Господи! Само собою понятно, что я отнюдь не отказываюсь вносить мою лепту, делаю это даже с удовольствием, насколько позволяют мои ограниченные средства рабочего человека, но меня оскорбляет именно это недоверие к моему чувству долга и гуманности, эта неприличная назойливость, с какою некоторые, чуть не все, заглядывают в глаза, в самый зрачок и допрашивают тебя о кошельке. Идешь по улице, и впечатление получается такое, будто всем стыдно смотреть друг на друга, и все поскорее отворачиваются, чтобы чего-то не заметить; а между прочим, я и сам не пропущу ни одного человека, чтобы искоса не заглянуть: а приколот ли у него значок?

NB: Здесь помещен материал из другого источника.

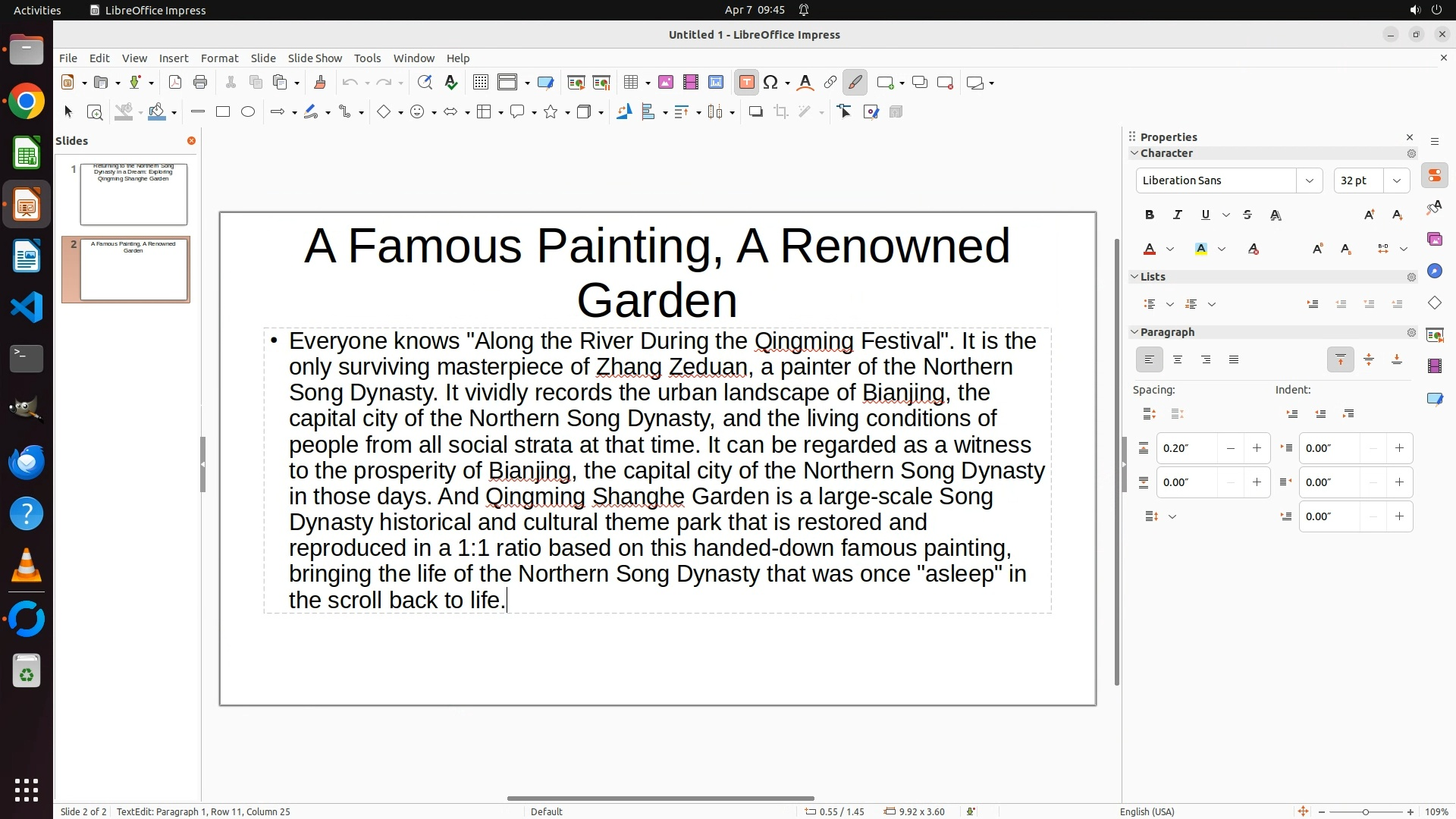This screenshot has width=1456, height=819.
Task: Click the Insert Table toolbar icon
Action: point(630,83)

Так же, вероятно, и на меня косятся.
Это уж даже и не в кошелек заглядывание, а в самую душу, чего я решительно не могу ни одобрить, ни допустить. Моя душа - это моя душа, и единственный ее господин это я. Государство или отечество, как там угодно, может распоряжаться моим телом, поскольку это предусмотрено законом, но никто, даже сам Петр Великий не имеет права влезать ко мне в душу и там наводить свои порядки, как бы великолепны они ни были. А вместе с тем необходимо признать это печальное явление, что с моей душой вообще как-то перестали стесняться и разгуливают по ней, как по Невскому.

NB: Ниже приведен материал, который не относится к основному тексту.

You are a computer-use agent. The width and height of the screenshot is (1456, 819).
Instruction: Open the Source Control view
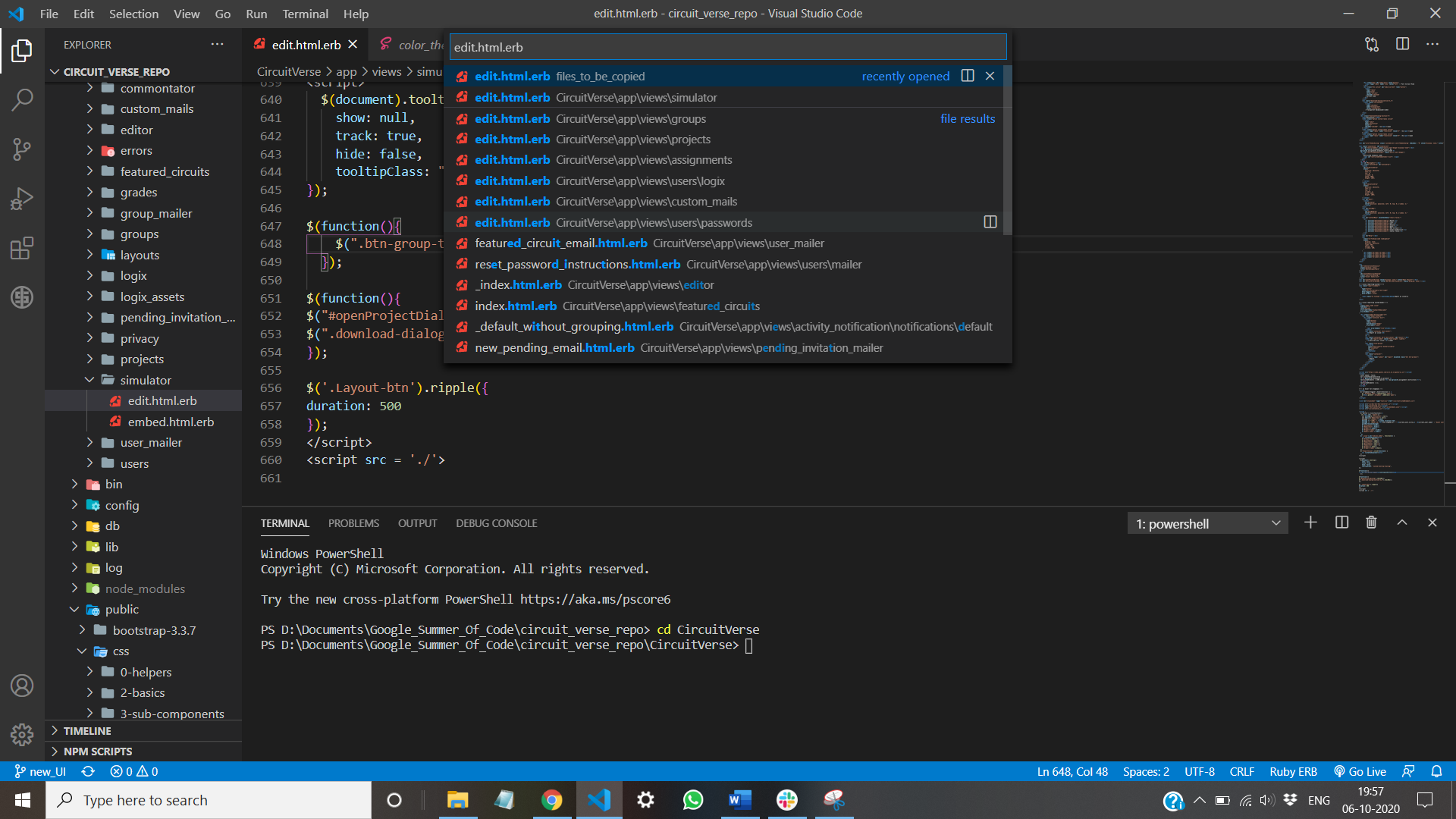22,149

Например, наш сегодняшний дикий спор с Сашей. Я всегда гордился своей гуманностью, которую считаю обязательной для интеллигентного человека, и никогда не делал различия между национальностями, немец ли это, француз или даже еврей. А между тем и эти газеты, и вся наша контора вот уже два месяца стараются внушить мне, что я должен ненавидеть немцев, и вот сегодня то же самое в чрезвычайно грубой форме заявила Саша: "если ты еще и теперь любишь немцев, то ты настоящий подлец!"
- Но позволь, - говорю я, - кто тебе сказал, что я их люблю? Просто как гуманный и культурный человек я не могу ненавидеть человека, кто бы он ни был.
И она засмеялась!
- Хороша гуманность! А будь Павлуша не мой, а твой брат, так заговорил бы иначе. И я удивляюсь, зачем мама ходит сюда, где так горячо любят ее сына!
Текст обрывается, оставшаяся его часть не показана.